When I was backpacking around Europe, I have had the opportunity to experience the myriad culture across Europe which is contrary to my previous belief/stereotype that Europe only has one culture – the European culture. Having spent close to 7 months in Europe, I can say that I have adapted pretty well into the local culture, so much so that when I returned to Singapore, I was surprised by the Singaporean culture. I will address this one behavioural pattern which took me quite a while to adjust back into; that is the way Singaporeans or rather, Singaporean Chinese greet.
In general, Europeans greet each other with a hug and a peck on the cheeks; which varies from one peck to three pecks depending on the culture of the respective European nation, and of course to whom you are greeting. This will usually be followed by this question “How are you?”.

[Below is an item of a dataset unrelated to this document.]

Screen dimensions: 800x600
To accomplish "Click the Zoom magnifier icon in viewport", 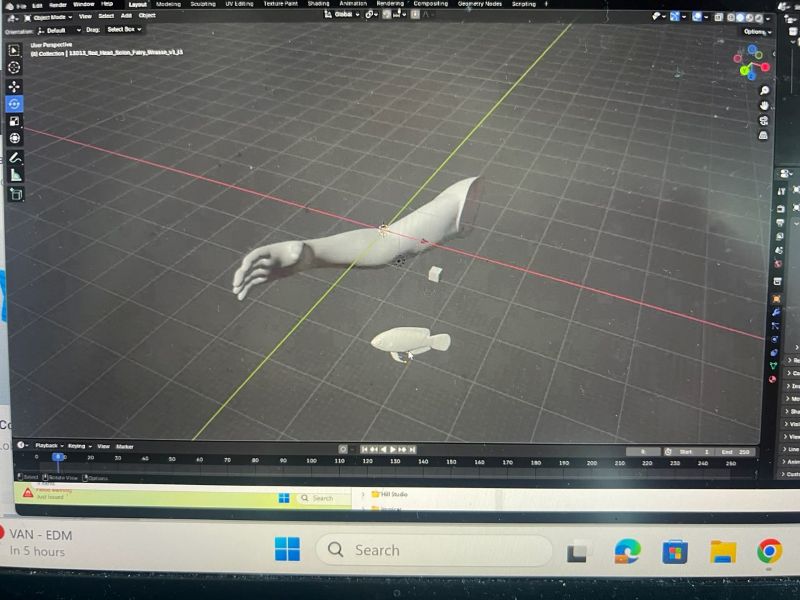I will tap(765, 91).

When I first got to interact with the Europeans, It seemed puzzling to me why do they bother asking such a redundant question, when we know that the other person will either say “Great!” or otherwise brush it off! I was sceptical of the sincerity of the “how are you”. It was when I realised “how are you” is actually akin to our “hello” that I start to understand that saying “how are you” does not necessarily imply that he/she is expecting you to reply “oh my day truly sucks, my blah blah blah…” of course, having something special to share with your friend would be great. But what I am trying to drive at here is that, “how are you” simply means “hello!”.
Another behaviour which took me a long while to adapt back into Singaporean culture was the fact that Europeans hug when they greet. Having experienced the difference between an awkward wave, which we, Singaporeans are so accustomed to versus the warm and friendly hug that brings everyone together instantly of the Europeans. I would definitely prefer the latter. It was definitely a challenge for me to adapt back into the Singaporean culture. I remembered how when I first met my friends upon my return. My immediate response was extending my arms for a hug and offer pecks on the cheeks. That, caught my friends off guard and led to awkwardness between us. Thankfully, they weren’t anything more severe.
All in all, I want to just say that perhaps, we can adapt into the local culture as easily we want, however, regardless of how well you blend into their culture, we have to make the effort to switch back or to the culture of our host nation. That is part of adapting and respecting the culture of the country.